# RECORDS FOR THE EXERCISE
·····
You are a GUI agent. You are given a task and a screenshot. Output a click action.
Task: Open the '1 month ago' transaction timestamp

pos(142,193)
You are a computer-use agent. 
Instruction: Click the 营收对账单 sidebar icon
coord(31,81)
·····
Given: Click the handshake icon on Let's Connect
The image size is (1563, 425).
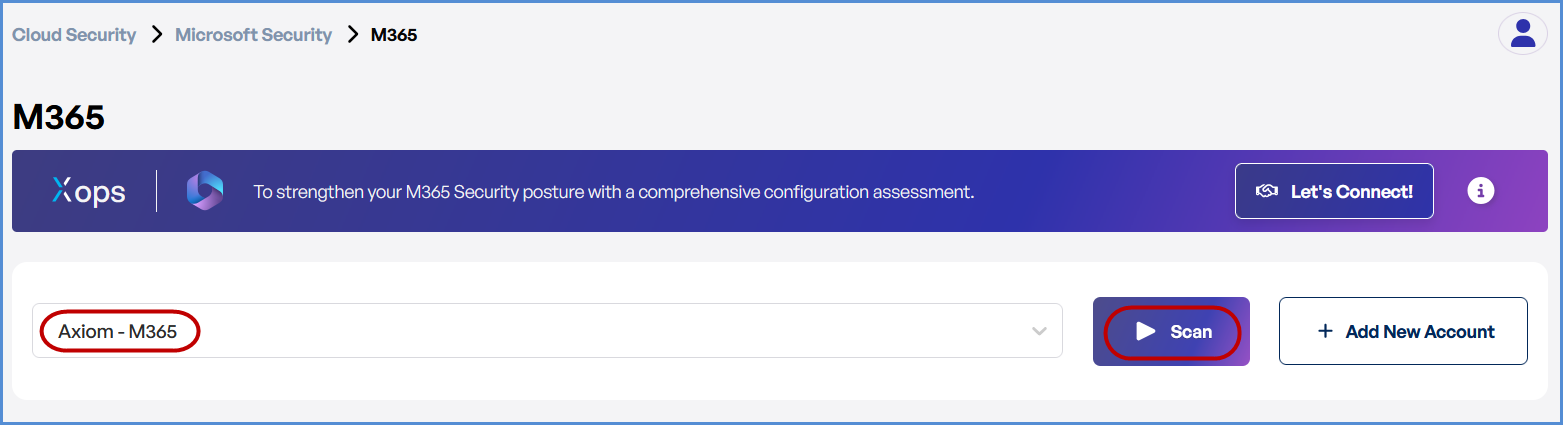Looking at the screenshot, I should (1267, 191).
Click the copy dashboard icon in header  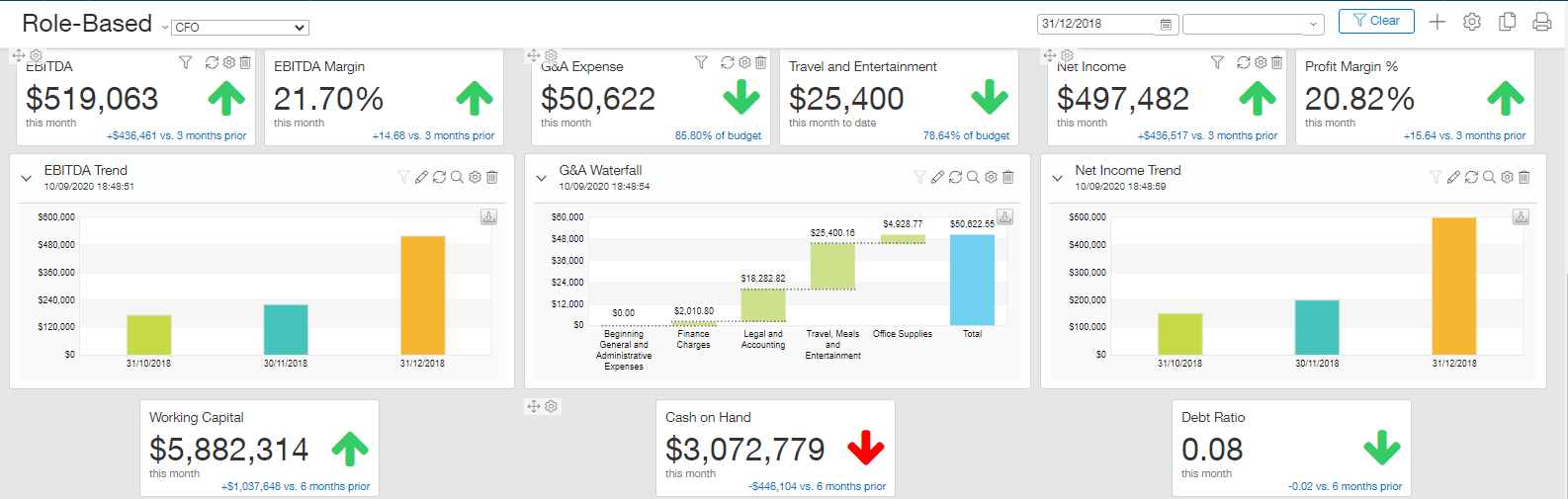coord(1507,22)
·····
# YOUR GOAL
Each line of the material that has the word "agent" belongs in the answer.

# WRITTEN SOLUTION
You are a GUI agent. You are given a task and a screenshot. Output a click action.
You are a computer-use agent. 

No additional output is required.